The way some officers talk to black men in front of their families in poor neighborhoods is particularly galling, Marcus said. He said he's had to take officers aside and tell them to cool down.
"You'll have someone like myself saying, 'You're coming in this house and telling a man to shut the hell up in front of his kids, and we're taking control of his house for a half hour," Marcus said. "When you leave, he still got to be the man of the house. You just took that away from him."
He said he's worked with officers from rural areas who had never seen drug addicts before. They treat them like lepers. One asked him how he could even touch a junkie. He said he saw the effect drugs had on his family when the crack epidemic hit Baltimore in the 1980s, and he sees echoes of his family's struggle in the faces of addicts.
Yet other officers who have never seen what drugs can do to people miss the humanity of some of the people they're supposed to protect and serve.
"It's like you're not a human being to them," Marcus said. "You're a monster."
Bridging the distance
Few police officers have a passion for the job, Marcus said. Most of the officers he knows just want to "do their eight" -- an eight-hour shift -- and never come to the city at night or on the weekends. He does, because it helps him know what's bubbling beneath the surface.

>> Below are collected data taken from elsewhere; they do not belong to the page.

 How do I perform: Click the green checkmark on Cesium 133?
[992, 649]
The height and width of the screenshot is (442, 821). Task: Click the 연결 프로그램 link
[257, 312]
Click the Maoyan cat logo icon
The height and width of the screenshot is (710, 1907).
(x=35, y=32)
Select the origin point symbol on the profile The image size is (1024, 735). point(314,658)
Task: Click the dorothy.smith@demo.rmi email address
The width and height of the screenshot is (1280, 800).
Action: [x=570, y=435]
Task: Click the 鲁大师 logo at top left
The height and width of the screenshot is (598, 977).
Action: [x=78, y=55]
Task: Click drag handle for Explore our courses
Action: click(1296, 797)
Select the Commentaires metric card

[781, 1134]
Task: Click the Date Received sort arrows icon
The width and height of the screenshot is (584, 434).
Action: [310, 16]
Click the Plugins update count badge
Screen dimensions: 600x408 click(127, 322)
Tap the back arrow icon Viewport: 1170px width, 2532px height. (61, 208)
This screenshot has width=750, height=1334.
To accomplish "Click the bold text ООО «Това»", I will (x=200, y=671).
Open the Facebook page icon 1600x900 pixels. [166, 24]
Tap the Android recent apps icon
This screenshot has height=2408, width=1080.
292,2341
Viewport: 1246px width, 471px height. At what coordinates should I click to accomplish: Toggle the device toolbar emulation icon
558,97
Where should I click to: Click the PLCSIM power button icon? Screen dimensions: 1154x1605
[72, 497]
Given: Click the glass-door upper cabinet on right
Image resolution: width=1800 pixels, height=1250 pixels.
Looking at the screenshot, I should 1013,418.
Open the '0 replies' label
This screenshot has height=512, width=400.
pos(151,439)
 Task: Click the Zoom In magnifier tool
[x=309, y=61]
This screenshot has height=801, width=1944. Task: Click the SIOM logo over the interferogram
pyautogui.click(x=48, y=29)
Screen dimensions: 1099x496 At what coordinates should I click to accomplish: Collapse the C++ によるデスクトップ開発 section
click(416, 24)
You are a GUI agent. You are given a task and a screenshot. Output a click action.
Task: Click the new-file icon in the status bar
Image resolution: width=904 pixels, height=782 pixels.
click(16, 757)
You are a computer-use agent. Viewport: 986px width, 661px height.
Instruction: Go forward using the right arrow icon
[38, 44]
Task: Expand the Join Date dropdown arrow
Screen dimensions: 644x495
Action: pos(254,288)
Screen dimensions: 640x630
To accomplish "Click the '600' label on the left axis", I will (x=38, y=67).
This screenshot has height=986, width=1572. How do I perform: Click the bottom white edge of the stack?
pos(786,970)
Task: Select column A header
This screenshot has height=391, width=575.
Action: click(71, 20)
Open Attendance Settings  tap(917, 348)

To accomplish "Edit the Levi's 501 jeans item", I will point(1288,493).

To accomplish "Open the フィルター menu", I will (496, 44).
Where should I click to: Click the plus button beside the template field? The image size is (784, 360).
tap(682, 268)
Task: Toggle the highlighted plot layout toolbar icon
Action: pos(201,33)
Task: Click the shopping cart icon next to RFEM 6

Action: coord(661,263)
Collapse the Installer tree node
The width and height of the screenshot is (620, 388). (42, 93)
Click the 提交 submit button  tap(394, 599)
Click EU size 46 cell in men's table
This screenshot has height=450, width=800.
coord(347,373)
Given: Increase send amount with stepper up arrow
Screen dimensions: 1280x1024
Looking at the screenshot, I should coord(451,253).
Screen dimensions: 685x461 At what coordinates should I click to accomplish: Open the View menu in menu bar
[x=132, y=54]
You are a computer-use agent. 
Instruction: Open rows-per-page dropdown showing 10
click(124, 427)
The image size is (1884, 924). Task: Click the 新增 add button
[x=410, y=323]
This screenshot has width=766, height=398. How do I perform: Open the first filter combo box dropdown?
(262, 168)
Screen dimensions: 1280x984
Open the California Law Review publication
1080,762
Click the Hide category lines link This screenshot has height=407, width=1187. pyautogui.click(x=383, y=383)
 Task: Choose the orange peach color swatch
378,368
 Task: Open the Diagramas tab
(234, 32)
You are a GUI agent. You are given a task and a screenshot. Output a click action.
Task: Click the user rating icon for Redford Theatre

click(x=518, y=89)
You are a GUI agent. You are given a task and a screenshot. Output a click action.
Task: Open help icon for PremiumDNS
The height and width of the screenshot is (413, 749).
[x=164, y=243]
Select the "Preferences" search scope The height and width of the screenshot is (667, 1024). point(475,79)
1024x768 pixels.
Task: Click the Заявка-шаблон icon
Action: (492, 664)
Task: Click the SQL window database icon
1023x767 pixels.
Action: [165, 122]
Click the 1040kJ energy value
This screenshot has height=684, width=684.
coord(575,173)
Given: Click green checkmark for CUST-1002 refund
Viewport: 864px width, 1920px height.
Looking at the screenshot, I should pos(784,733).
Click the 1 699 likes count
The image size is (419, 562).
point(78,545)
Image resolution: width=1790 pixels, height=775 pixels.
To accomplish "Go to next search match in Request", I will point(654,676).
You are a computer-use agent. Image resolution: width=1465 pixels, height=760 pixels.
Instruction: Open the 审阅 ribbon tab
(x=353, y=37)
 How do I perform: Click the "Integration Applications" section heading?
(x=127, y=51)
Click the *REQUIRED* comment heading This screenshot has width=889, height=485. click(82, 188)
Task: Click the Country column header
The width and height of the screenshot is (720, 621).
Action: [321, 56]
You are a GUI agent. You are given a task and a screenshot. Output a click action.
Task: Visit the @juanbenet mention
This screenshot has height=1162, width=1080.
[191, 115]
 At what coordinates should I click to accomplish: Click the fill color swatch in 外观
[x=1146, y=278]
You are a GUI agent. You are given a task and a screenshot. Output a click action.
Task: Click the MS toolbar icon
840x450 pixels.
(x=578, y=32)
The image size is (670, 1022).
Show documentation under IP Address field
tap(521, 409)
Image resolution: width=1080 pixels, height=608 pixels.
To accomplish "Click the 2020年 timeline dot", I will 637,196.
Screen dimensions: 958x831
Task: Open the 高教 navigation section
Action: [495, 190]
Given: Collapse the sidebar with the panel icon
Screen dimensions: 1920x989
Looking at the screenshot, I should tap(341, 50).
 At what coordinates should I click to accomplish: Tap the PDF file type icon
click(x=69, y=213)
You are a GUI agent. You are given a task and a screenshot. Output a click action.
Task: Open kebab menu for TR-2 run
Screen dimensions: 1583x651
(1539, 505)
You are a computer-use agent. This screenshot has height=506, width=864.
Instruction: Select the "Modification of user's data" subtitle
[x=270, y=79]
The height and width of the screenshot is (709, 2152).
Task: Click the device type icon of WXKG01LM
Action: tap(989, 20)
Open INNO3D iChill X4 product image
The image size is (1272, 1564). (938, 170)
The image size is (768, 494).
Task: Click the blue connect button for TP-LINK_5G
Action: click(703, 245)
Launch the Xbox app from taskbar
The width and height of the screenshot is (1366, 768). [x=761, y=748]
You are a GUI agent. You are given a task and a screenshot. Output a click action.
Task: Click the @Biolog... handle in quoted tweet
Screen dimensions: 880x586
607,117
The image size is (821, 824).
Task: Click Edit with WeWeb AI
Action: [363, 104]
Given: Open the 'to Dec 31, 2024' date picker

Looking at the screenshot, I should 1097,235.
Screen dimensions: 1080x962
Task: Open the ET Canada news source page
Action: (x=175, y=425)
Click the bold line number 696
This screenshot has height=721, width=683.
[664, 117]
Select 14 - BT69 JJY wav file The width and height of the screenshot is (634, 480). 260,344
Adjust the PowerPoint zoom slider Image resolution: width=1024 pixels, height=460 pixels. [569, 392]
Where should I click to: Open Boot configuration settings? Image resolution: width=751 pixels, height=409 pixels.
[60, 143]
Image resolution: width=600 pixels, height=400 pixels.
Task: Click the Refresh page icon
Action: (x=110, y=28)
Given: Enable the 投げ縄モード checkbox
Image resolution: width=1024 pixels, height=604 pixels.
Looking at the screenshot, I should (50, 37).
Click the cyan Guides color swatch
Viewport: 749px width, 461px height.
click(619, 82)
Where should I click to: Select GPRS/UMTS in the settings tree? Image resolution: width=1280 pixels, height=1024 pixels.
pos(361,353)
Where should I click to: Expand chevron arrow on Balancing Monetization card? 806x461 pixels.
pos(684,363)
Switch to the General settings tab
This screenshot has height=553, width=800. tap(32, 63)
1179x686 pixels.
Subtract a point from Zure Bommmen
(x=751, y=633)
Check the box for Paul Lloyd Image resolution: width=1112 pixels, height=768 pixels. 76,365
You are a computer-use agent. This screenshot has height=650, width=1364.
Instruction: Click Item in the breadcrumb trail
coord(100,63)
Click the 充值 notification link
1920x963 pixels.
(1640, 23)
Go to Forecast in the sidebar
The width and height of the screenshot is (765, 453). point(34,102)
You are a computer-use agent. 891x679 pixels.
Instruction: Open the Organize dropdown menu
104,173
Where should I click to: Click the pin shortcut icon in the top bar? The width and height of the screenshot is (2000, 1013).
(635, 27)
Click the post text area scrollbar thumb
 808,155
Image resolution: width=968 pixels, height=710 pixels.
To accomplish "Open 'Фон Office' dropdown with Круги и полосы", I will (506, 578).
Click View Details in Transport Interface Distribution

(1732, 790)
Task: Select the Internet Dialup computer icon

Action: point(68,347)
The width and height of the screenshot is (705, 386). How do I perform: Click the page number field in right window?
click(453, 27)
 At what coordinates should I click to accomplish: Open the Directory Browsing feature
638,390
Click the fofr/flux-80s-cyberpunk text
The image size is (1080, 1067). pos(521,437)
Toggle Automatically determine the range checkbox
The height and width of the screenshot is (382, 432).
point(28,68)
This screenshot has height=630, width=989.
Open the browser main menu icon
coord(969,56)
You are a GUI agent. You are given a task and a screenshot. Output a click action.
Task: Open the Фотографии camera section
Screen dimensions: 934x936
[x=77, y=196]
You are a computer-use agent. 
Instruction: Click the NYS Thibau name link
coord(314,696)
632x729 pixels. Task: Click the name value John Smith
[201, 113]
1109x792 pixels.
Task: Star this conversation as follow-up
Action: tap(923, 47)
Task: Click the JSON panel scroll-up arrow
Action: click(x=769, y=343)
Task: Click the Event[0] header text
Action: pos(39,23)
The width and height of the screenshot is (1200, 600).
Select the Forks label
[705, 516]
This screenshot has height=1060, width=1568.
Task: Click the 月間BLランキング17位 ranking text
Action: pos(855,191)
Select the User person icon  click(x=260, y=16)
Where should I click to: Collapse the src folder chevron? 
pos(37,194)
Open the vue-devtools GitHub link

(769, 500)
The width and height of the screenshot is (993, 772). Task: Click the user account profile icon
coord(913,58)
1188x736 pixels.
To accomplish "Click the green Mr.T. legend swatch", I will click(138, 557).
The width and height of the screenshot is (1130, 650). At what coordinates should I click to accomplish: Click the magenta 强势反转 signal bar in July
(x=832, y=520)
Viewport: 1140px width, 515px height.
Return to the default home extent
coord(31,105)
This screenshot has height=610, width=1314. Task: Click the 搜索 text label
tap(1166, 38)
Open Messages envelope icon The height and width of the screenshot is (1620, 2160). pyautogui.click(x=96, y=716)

"What goes on during the day, something different is going on at night," Marcus said.
As a way to bridge the distance between police and inner city Baltimore, Marcus endorses a tactic he's seen work here: foot patrols.
The Police Department will dispatch foot patrols to a "hot spot" for a couple of weeks when something particularly bad happens, he said. But once things calm down, the patrol will end. If police officers were on regular foot patrols, people would eventually become more familiar with them and give them more information, he said. A neighborhood resident, for example, would feel more comfortable chatting with an officer in a crowded mall surrounded by other people than in more suspicious circumstances.
"They'd rather do it out in the open than you coming to their door," Marcus said.
Racial isolation on the job
Both men say they have experienced racial isolation in their careers.
"There's been times when I've turned down opportunities to go into specialized units," Kevin said. "I didn't go because I didn't want to be the only black guy in the unit."
Yet both men said they have no intention of quitting the force. Marcus, in particular, grew animated when he talked about the pleasures of the job: getting letters from people he helped; having people he locked up thank him for treating them with respect; having citizens specifically request him for a call because they trusted him.
Then there is the sheer challenge of police work. On his first week on the job, he said, he had to switch gears often to handle different situations.
"I had to be nice. I had to be mean, confident -- every call is different," Marcus said. "I had to change into different personalities to accommodate all of these different things. I started liking it."
Marcus grew up in one of the most notorious communities in the inner city of Baltimore. He was raised by a single mom. But he spent most of his time in a city recreation center, where he learned how to play the saxophone and clarinet, developed a love of the theater and joined the Boy Scouts.
The protesters may chant that this is their city, but he hasn't given up his stake in it yet.
"I love Baltimore," he said. "I'll defend Baltimore until I'm gone."